Different roles of tumour necrosis factor alpha and interleukin 1 in murine streptococcal cell wall arthritis.

In this study two different aspects of tumour necrosis factor alpha (TNF-alpha) and interleukin 1 (IL-1) in locally induced murine streptococcal cell wall arthritis (SCW) were investigated. First, the kinetics and interdependence of TNF-alpha and IL-1 release; and second; their involvement in inflammation and cartilage destruction. Kinetic studies showed that the TNF-alpha peak level preceded the IL-1 peak level. However, in vivo neutralization of TNF-alpha did not result in decreased IL-1 bioactivity or immunoreactivity, suggesting that there is no dominant TNF-alpha-dependent IL-1 release in this model. Inflammation was studied by measuring knee joint swelling and inflammatory cell influx. Impact on cartilage was studied by measuring chondrocyte proteoglycan synthesis and cartilage proteoglycan depletion. The role of TNF-alpha in these phenomena was investigated using anti-TNF-alpha antibodies and tumour necrosis factor binding protein (TNFbp). Similarly, the role of IL-1 was studied using anti-IL-1 antibodies or IL-1 receptor antagonist (IL-1Ra). Anti-TNF-alpha treatment significantly reduced joint swelling, whereas this effect was not found by using anti-IL-1 or IL-1Ra. In contrast, neutralization of IL-1, but not TNF-alpha, resulted in a significant decrease of chondrocyte proteoglycan synthesis inhibition.
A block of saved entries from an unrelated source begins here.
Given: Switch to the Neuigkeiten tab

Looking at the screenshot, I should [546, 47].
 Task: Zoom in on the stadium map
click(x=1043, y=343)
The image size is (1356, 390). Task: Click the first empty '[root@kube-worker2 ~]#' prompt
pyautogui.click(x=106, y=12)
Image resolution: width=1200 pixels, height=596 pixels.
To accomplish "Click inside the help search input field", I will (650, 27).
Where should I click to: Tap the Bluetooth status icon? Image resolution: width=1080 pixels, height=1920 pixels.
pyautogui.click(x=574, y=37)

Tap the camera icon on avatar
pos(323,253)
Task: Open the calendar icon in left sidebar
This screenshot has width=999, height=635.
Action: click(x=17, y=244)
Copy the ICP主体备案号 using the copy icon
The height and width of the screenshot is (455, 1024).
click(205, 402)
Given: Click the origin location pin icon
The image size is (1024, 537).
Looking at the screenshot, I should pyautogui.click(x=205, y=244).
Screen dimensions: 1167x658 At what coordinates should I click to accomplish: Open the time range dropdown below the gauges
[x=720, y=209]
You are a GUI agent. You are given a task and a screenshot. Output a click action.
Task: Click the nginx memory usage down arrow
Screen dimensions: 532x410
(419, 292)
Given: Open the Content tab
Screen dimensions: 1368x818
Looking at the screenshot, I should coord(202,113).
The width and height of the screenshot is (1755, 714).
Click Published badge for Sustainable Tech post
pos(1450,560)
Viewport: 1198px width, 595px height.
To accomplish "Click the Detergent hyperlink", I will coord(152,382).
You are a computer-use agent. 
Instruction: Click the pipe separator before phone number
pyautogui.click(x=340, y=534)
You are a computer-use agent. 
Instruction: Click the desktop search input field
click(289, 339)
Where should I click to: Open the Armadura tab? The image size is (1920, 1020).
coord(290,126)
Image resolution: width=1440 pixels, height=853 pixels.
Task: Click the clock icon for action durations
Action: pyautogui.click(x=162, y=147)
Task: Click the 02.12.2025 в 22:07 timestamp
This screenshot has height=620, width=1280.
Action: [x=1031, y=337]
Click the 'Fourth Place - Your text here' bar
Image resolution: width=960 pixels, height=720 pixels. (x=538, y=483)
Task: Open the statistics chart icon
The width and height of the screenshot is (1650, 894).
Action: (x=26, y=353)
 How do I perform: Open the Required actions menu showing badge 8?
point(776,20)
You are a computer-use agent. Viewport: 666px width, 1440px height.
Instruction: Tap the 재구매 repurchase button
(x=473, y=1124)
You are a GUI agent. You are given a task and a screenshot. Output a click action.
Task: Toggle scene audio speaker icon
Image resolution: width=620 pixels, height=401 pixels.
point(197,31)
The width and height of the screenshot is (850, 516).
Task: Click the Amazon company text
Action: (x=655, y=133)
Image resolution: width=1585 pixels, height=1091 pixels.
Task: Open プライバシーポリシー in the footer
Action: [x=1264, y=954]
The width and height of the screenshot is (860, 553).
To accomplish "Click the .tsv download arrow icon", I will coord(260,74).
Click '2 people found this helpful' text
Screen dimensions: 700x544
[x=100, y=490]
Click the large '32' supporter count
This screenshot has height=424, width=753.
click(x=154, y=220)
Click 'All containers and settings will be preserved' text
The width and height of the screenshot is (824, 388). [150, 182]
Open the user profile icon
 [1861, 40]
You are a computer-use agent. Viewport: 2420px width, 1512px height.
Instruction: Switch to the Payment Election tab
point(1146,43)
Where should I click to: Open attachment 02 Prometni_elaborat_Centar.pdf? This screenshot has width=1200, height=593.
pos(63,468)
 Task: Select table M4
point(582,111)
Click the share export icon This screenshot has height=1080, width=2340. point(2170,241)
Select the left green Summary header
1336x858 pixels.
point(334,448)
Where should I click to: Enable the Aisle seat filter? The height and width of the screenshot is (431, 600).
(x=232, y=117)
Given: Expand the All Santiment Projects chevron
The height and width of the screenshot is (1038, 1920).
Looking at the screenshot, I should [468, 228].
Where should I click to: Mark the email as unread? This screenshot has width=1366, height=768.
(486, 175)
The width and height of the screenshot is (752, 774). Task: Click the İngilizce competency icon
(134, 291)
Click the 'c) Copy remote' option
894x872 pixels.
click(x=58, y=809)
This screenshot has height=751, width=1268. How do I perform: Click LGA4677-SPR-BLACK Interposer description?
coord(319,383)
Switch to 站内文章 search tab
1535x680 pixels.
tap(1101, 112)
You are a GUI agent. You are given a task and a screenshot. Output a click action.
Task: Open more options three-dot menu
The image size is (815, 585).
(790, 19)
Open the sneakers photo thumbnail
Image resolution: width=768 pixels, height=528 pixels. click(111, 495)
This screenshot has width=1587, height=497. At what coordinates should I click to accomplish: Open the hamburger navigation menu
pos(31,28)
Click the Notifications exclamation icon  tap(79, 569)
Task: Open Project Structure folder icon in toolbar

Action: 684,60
Moreover, histology revealed that anti-IL-1 treatment reduced cartilage proteoglycan depletion and inflammatory cell influx. Combined anti-TNF-alpha/anti-IL-1 treatment significantly suppressed both inflammation and cartilage damage. However, the impact on these separate parameters did not exceed the effects of either anti-TNF-alpha or anti-TNF-1. It can be concluded that both TNF-alpha and IL-1 exert specific activities in SCW arthritis. The involvement of TNF-alpha in this model is limited to joint swelling, whereas IL-1 plays a dominant role in cartilage destruction and inflammatory cell influx.